>>>

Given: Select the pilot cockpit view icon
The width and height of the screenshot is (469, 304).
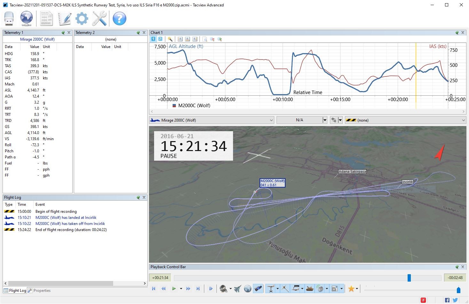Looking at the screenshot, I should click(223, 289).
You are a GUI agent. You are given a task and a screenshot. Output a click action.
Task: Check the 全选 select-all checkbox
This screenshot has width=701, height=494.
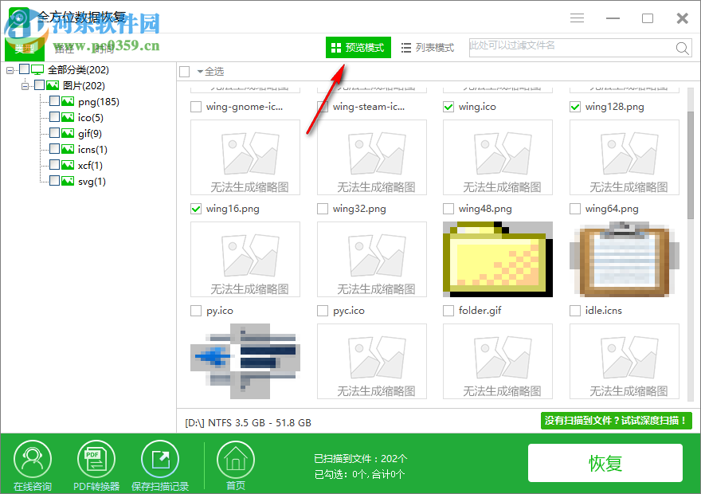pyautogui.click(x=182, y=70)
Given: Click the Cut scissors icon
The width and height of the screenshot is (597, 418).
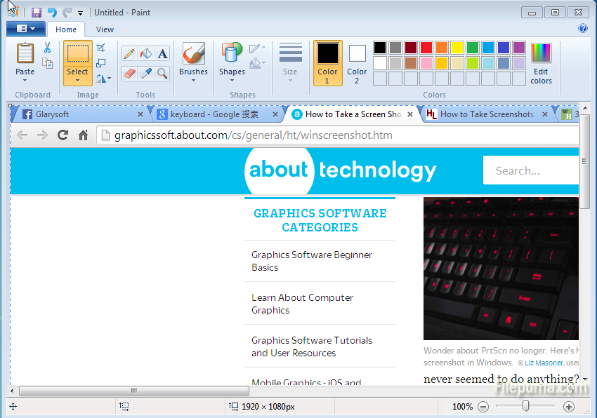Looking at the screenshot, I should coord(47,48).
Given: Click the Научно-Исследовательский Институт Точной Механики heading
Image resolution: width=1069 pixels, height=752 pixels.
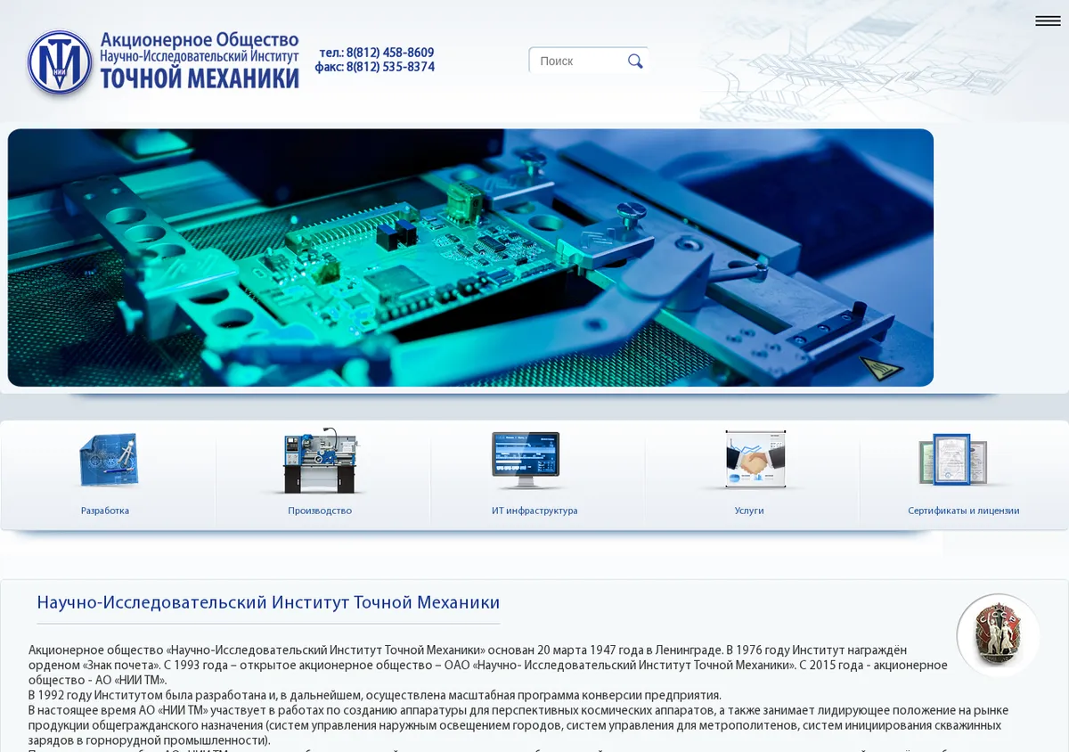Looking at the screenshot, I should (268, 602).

<<<
>>>

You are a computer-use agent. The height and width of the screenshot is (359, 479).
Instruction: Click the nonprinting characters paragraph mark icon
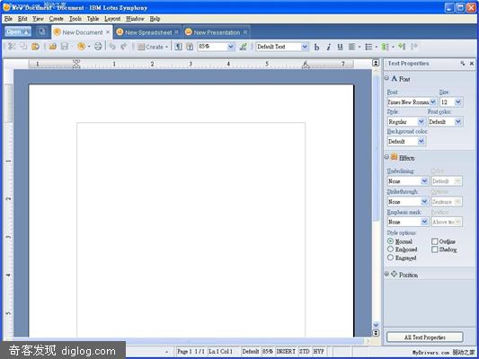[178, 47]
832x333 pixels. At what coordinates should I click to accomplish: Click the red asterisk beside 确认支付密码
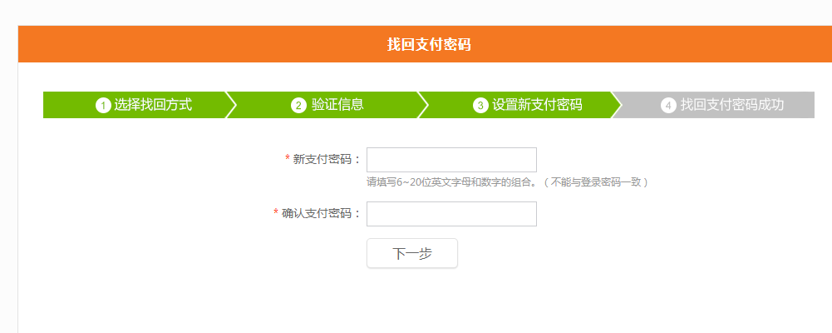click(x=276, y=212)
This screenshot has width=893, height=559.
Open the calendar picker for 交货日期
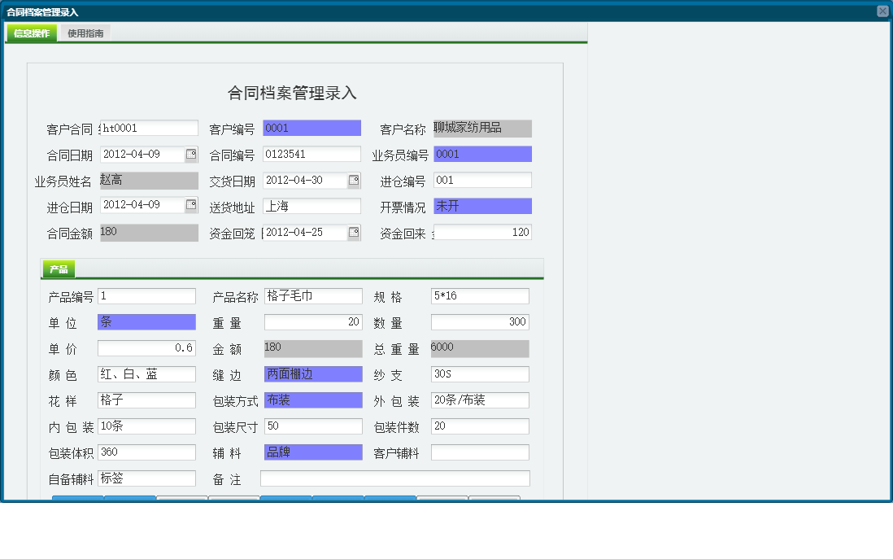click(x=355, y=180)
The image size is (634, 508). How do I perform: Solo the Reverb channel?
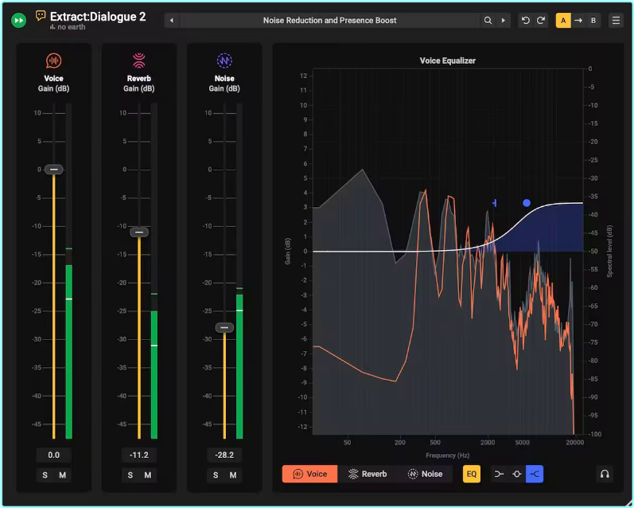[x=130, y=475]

<<<
>>>

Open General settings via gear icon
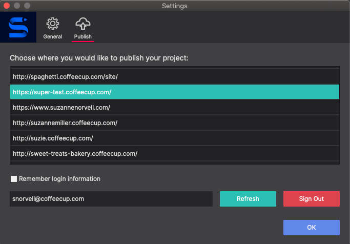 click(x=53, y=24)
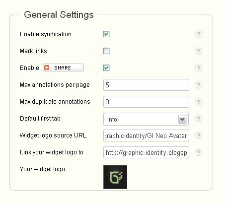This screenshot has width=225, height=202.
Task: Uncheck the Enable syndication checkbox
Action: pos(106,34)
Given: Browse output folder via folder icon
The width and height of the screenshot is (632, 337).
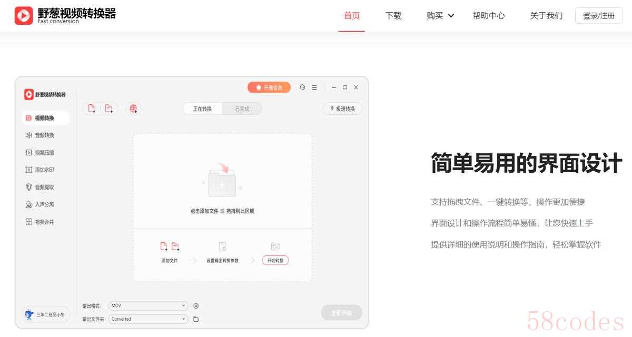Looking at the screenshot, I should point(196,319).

<<<

_Activity_:
Search the entries for the word "agent". Copy each line where it appears.

_Exercise result_:
You are a GUI agent. You are given a task and a screenshot. Output a click action.
You are a computer-use agent. The height and width of the screenshot is (359, 479).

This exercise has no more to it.